Algo que no responde tanto a la falta de soluciones como a la complejidad de integrarlas en un sistema donde intervienen múltiples actores y plataformas. “Si tuviera que cambiar algo en la industria, sería la fricción”, señalaba Cabrerizo, al apuntar que buena parte de la insatisfacción del usuario no está en el producto, sino en la forma en la que se articula la experiencia entre proveedores.

Un problema que se amplifica en un modelo donde un solo viaje puede integrar múltiples servicios (alojamiento, transporte, actividades) gestionados por distintos actores, lo que introduce complejidad en procesos como cambios, cancelaciones o reembolsos.

Como consecuencia, a medida que aumentan las capacidades tecnológicas, también lo hacen las expectativas del usuario; y esto, a su vez, amplía la distancia entre lo que se promete y lo que finalmente se ejecuta.

Si apostamos por la personalización, tenemos que hacerla realidad. No se trata sólo de tecnología, también de asegurarnos de que no buscamos solo lo mejor para nosotros, sino que lo construimos desde la perspectiva del cliente”, recordaba Huss en su intervención.

“La calidad no se mide desde el asiento del conductor, sino desde el del pasajero”, insistía Cabrerizo, trasladando esa responsabilidad directamente a la experiencia real del viajero.

Datos, tecnología y colaboración

El turismo representa más del 10% del PIB global y sostiene cientos de millones de empleos, pero no es inmune a la incertidumbre. Compañías como HBX Group buscan su posición en una industria que se está transformando al ritmo que avanza la digitalización.

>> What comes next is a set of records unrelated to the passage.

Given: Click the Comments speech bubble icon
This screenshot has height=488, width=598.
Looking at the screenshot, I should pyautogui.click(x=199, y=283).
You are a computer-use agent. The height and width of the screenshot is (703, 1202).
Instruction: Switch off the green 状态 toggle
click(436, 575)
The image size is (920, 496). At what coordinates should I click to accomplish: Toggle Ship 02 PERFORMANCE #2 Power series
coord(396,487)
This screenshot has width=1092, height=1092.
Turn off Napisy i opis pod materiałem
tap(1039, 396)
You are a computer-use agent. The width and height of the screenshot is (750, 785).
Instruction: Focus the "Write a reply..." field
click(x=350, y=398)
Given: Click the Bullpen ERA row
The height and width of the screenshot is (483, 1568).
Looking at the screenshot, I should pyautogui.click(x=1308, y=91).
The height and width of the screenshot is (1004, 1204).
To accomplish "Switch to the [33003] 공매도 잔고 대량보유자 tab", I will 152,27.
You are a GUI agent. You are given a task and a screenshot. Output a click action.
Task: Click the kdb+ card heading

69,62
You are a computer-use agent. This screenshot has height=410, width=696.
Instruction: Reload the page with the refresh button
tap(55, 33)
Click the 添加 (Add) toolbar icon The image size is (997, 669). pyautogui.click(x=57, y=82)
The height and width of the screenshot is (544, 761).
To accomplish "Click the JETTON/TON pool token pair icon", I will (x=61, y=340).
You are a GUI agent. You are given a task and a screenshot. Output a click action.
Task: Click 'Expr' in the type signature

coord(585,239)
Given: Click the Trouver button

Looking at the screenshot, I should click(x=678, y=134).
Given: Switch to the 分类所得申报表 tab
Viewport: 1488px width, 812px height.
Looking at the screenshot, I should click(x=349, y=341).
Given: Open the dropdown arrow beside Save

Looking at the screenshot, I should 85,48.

“Lo importante ahora es que seamos capaces de invertir juntos en estas condiciones, de trabajar juntos y de actuar como una comunidad. Llevamos décadas colaborando y tenemos que aprovechar eso al máximo”, era el mensaje que lanzaba el CEO a los asistentes.

Una idea que también está presente en el discurso tecnológico del grupo: integrar producto, desarrollo y operaciones bajo una misma lógica. “Al final, se trata de combinar agilidad y control, de ser capaces de evolucionar sin perder la capacidad de conectar”.

Si algo ha quedado claro en la celebración de MarketHub es que el futuro del turismo no se juega sólo en el destino, el reto ahora es ordenar esa trastienda donde se decide cómo y quién construye los viajes.